# Passage shown
In my previous post, I explained how to implement a custom physical plan execution. However, this first version didn't use generated code which is also an interesting option to customize Apache Spark. And it's also the feature that I will cover in this post.

The post will be divided into several short parts. Each of them will focus on a specific feature of code generation. By the end of this post, you should be able to assembly these parts and understand the proposed custom physical execution.

CodegenContext

I introduced this class in The who, when, how and what of Apache Spark SQL code generation post but it needs some more detailed explanation now. Just to recall, this class acts as a container and a factory, i.e. it stores all variables and functions used in the generated code, but it also provides a lot of factory methods to create these variables and functions. For instance, you will use addMutableState(javaType: String, variableName: String, initFunc: String => String = _ => "", forceInline: Boolean = false, useFreshName: Boolean = true) to add a field holding a mutable state in the generated class. And among other possible methods you will find counters, input collections, or boolean flags.

Another factory method you can use in the generated class is freshName(name: String). It returns a unique name within the given instance of the generation context. It guarantees that you will never have conflicted variables so you can safely reference them in your code to generate.

CodegenContext also gives you a possibility to declare functions through addNewFunction(funcName: String, funcCode: String, inlineToOuterClass: Boolean = false). This method has an interesting inlining optimization (last argument). If it's true and the function becomes too big, it can be automatically inlined, i.e. moved into an external class.

Of course, there are many other factory methods. The pattern to find them is to look for functions beginning with an "add*" prefix. I'm stopping with the 3 ones because there are other things to share.

Current vars vs INPUT_ROW

The second discussed point concerns CodegenContext's fields called currentVars and INPUT_ROW. Accordingly to the documentation:

  /**
   * Holding the variable name of the input row of the current operator, will be used by
   * `BoundReference` to generate code.

# Records
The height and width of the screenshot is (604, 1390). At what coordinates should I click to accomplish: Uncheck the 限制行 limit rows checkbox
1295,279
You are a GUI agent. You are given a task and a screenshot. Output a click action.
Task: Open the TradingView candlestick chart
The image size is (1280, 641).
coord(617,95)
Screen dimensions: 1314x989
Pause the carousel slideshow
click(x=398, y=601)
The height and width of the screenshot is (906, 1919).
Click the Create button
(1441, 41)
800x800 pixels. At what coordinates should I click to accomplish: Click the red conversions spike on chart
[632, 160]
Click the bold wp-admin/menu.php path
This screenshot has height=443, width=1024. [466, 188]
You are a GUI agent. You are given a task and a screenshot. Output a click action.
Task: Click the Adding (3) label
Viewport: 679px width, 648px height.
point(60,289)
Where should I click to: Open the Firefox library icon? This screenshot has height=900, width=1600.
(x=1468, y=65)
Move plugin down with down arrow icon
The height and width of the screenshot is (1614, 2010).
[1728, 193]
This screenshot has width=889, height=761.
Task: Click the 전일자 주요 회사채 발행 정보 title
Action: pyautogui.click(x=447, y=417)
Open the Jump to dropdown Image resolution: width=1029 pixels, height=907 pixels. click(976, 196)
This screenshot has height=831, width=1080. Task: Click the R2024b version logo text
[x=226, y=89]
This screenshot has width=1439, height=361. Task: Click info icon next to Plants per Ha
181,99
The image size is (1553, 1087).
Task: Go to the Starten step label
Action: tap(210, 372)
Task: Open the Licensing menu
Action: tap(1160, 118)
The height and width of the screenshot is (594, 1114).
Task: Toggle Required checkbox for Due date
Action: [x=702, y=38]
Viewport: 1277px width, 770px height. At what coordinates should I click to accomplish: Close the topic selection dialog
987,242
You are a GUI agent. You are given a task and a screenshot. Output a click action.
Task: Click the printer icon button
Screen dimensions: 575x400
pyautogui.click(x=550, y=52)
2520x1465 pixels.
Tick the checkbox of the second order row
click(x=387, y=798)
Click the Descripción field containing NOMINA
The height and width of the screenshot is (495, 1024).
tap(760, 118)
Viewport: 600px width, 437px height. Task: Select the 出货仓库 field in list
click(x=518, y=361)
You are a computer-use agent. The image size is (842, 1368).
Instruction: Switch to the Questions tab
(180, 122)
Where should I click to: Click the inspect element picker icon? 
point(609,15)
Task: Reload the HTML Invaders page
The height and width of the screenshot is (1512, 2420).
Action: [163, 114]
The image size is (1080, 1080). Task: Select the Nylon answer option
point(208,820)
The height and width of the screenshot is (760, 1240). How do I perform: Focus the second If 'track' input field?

# Exercise instructions
1. Rewrite the Spark code generation post from "CodegenContext also gives" up to and including "to generate code.", substituting "relocated" for "inlined".
2. Answer these questions using the Spark code generation post:
(a) What does freshName(name: String) return?
(b) What prefix do the names of the other factory methods begin with?
(c) Which two CodegenContext fields does the second discussed point concern?

# Complete answers
1.
CodegenContext also gives you a possibility to declare functions through addNewFunction(funcName: String, funcCode: String, inlineToOuterClass: Boolean = false). This method has an interesting inlining optimization (last argument). If it's true and the function becomes too big, it can be automatically relocated, i.e. moved into an external class.

Of course, there are many other factory methods. The pattern to find them is to look for functions beginning with an "add*" prefix. I'm stopping with the 3 ones because there are other things to share.

Current vars vs INPUT_ROW

The second discussed point concerns CodegenContext's fields called currentVars and INPUT_ROW. Accordingly to the documentation:

  /**
   * Holding the variable name of the input row of the current operator, will be used by
   * `BoundReference` to generate code.

2.
(a) It returns a unique name within the given instance of the generation context.
(b) They begin with an "add*" prefix.
(c) The fields are currentVars and INPUT_ROW.